Thursday, May 31, 2018

different.

You are different. I can feel it when I stand near you. I can hear it in the lilt of your voice, and see it when you look at me. It's not the same flutter I've felt in my stomach before- the swoop and drop of anticipation. This feels more like satisfaction.

We're both afraid, so afraid- but just imagine the possibility. What if?

I look back and wonder at the ones who came before. Could they have been there, place holders for this? My rose colored glasses are firmly fixed upon my face, my fear bubbles under the surface, and yet I still wonder- did she break my heart to lead me to you? Time will answer these questions. Nothing but time. The great healer, decider, and taker- time.

Words are easy, actions are hard. I don't want easy words- please don't tell me what you think I want to hear.
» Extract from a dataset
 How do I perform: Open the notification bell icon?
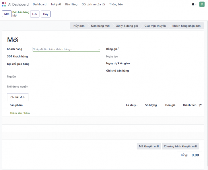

I couldn't handle the thought of you not meaning what you say- I've been there too often before. There are too many broken promises and lies left behind me as it is.

I don't want to fast forward, I don't want to miss any of it- because of your difference. It isn't exotic- no. It isn't lust- though you must know I'm attracted to you. It's... I can't find the words. I'll patiently wait instead, find them as they come.

I'm listening to my body this time. It's at peace near you. I've known nothing but turmoil for so long. Discomfort and sadness, aching and loneliness. Then there was space, then you.

And now we wait to see if difference is what it takes.